The district projects pre-kindergarten enrollment to be 7,000.
Sorum said the district would need about 175 additional certified early childhood teachers. Most of the cost would be offset by state reimbursements, while additional costs could be covered by the district’s general fund.
The district would receive half-day funding for each pre-kindergartner.
“Many of the costs in a school are covered in overhead that is already being paid in a school. Pre-K classrooms would not require additional principals, etc., so the half-day funding would cover a very large part of the funding,” Sorum said.
Fort Worth schools receive about $6,000 per child from the state. The district would receive $3,000 for each pre-kindergartner.
Currently, the district offers pre-kindergarten to children who meet certain guidelines, including English language learners, children of military personnel or those from low-income families. For example, the threshold for pre-kindergarten is a family of four with an annual income of $43,568.

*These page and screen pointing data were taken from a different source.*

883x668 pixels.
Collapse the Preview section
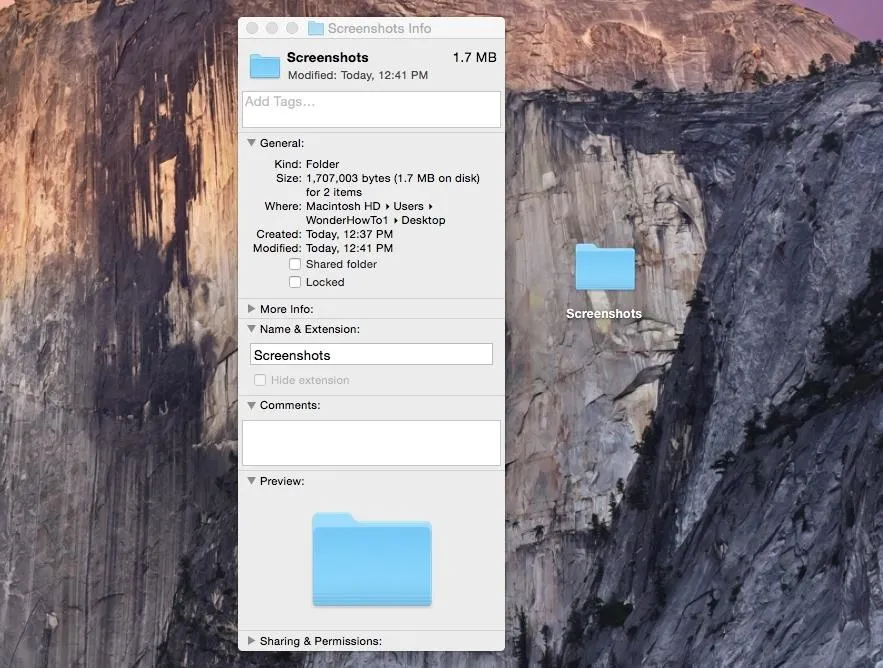(251, 481)
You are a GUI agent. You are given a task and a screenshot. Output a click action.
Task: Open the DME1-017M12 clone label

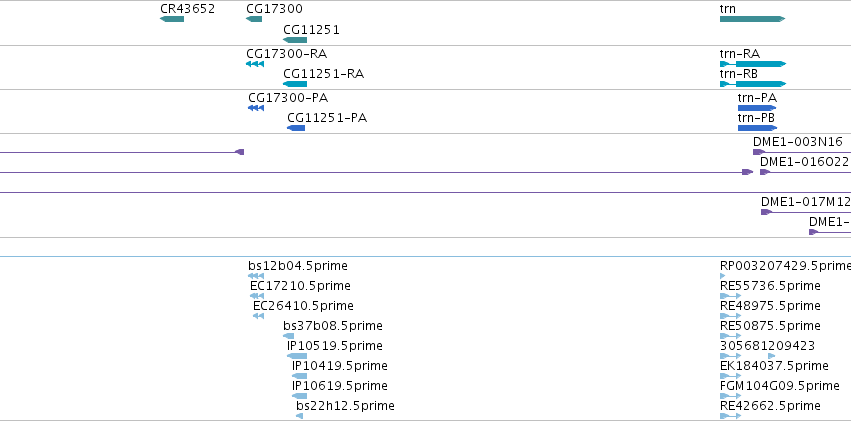point(805,201)
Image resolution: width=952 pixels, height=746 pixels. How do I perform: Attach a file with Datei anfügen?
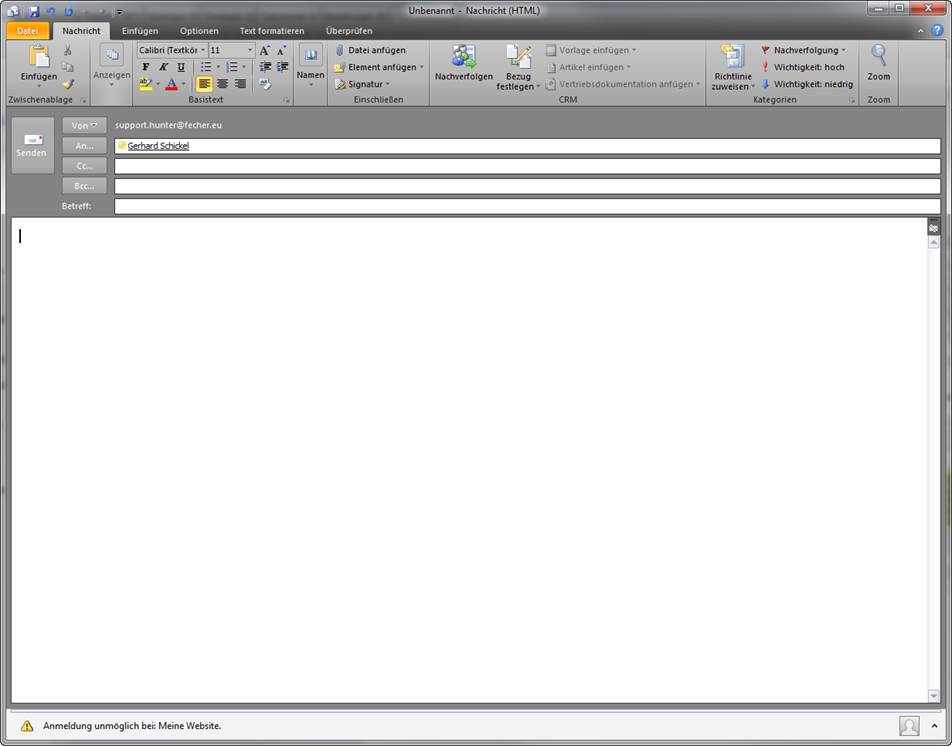tap(369, 50)
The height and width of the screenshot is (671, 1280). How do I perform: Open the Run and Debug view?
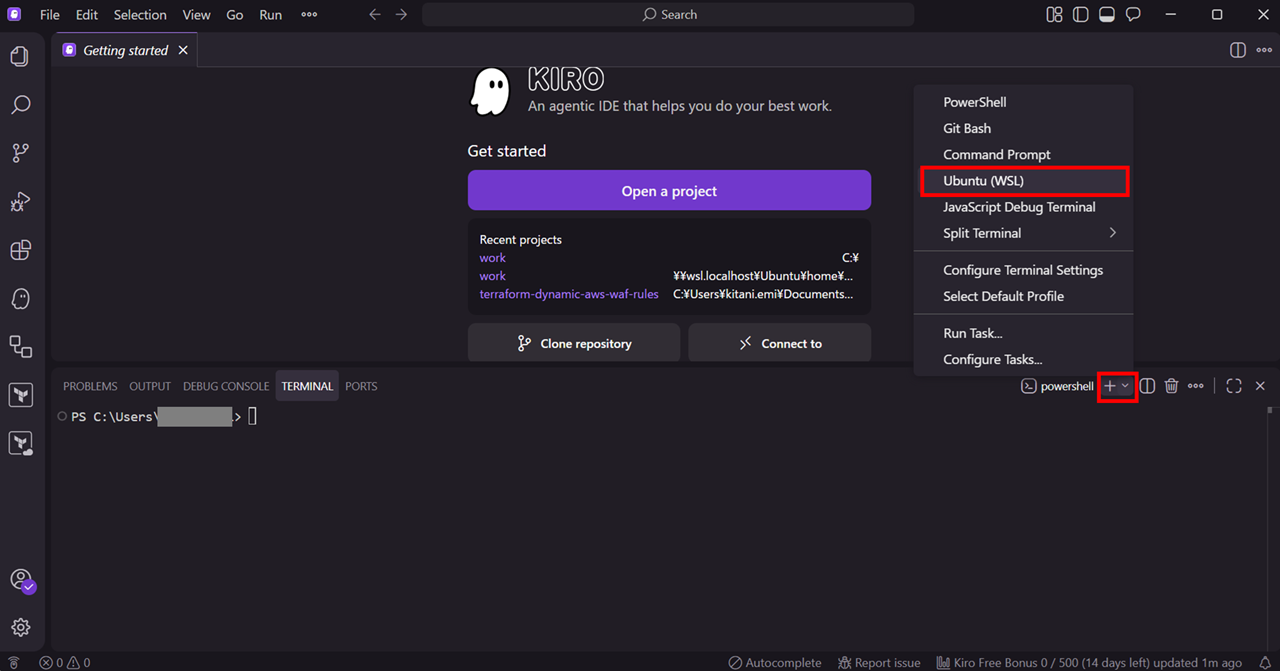20,202
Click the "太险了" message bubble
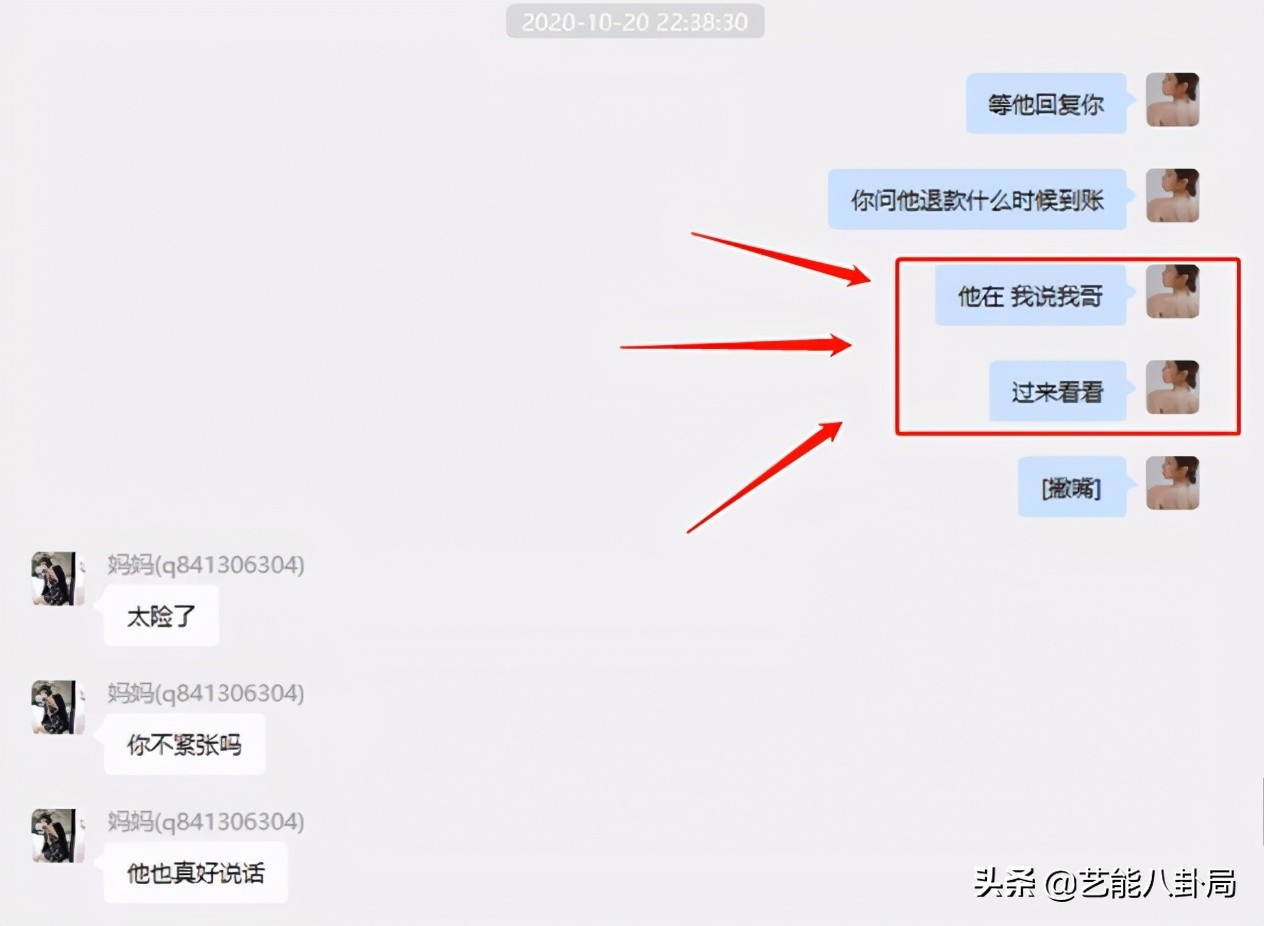This screenshot has width=1264, height=926. click(161, 615)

Pre-kindergarten lessons are delivered in three styles:
• Dual language: Students learn in Spanish and English as they work to gain full literacy in both languages by fifth grade.
• ESL-based pre-kindergarten: Students with limited English skills work to gain literacy in an English as a second language program.
• Regular pre-kindergarten: Students from English-speaking families work to gain literacy.
What it looks like
In a dual-language pre-kindergarten class, Horn’s students move comfortably between reciting their letters in English and Spanish.
The room has all the standard aspects of any classroom: little girls with big hair bows, line leaders and nap time.
Horn has high expectations. Her students are expected to learn 25 vocabulary words a week. The more words they learn, the better they will likely perform in kindergarten, Horn said.
By the time her students reach fifth grade, they are expected to be literate in English and Spanish.
Lilith has a favorite book titled Pete the Cat: I Love My White Shoes.
“Pete the Cat is walking,” she explained, turning the pages. “He sings a song. I love my white shoes.”
Asked whether she likes school, Lilith smiles shyly in typical 4-year-old fashion. After a few seconds, she responds: “Bien” (Good).